**What the exercise asks:**
Output the lines of the records from the one containing "Open the Last 24 hours dropdown" through the last, both ends included. Leave pictures out.

**Input for this task:**

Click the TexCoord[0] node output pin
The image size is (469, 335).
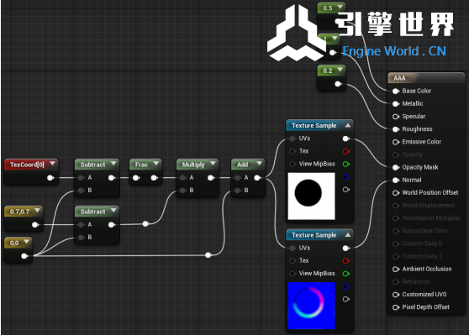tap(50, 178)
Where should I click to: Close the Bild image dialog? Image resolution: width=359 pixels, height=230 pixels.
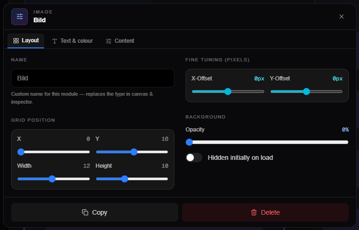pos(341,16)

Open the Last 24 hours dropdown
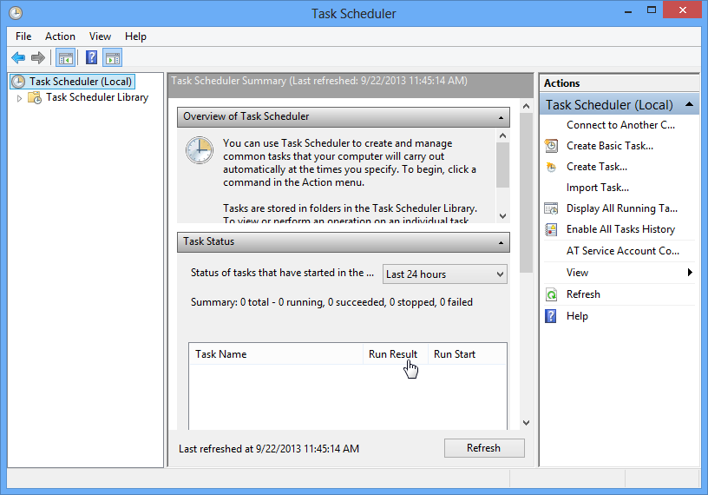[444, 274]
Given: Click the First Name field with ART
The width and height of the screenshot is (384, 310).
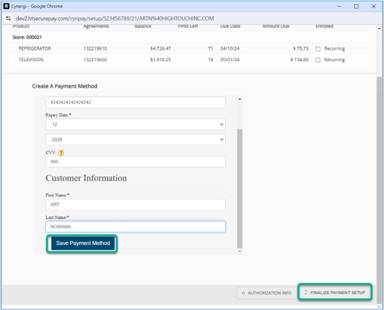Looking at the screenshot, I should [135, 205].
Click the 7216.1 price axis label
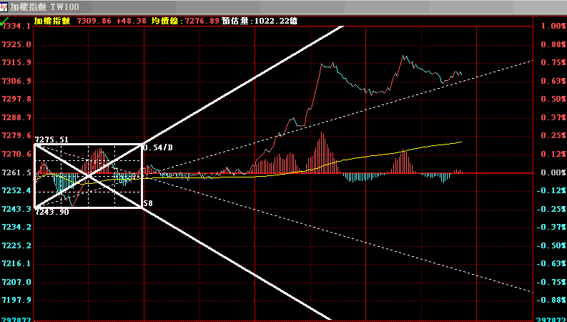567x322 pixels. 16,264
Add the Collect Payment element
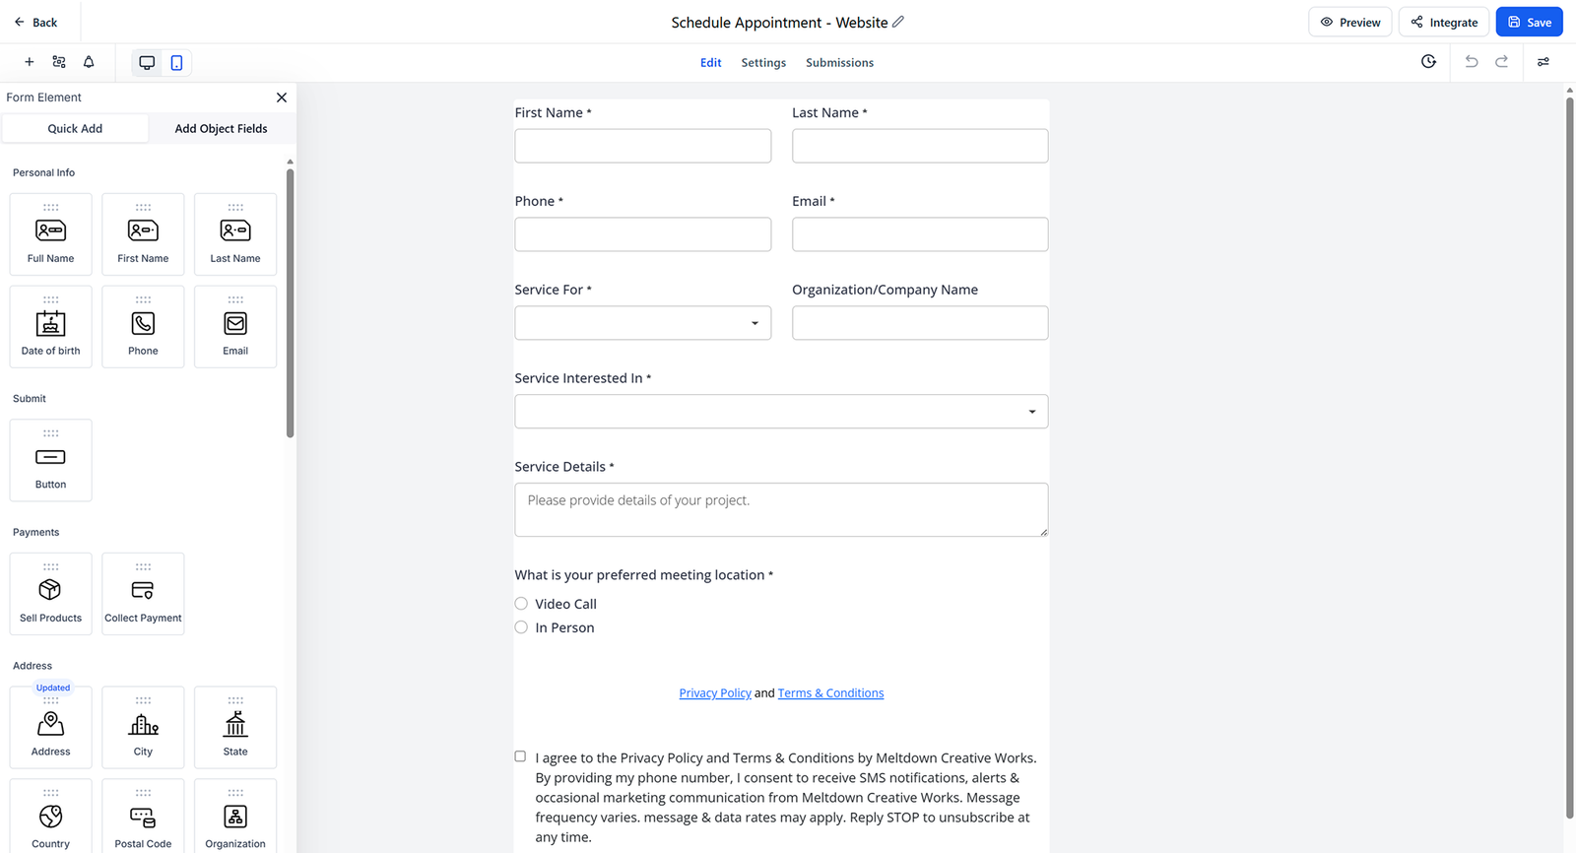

**Written solution:**
Open the Last 24 hours dropdown
[444, 274]
Given: Click the First Name field with ART
The width and height of the screenshot is (384, 310).
Looking at the screenshot, I should [135, 205].
Click the 7216.1 price axis label
567x322 pixels. 16,264
Add the Collect Payment element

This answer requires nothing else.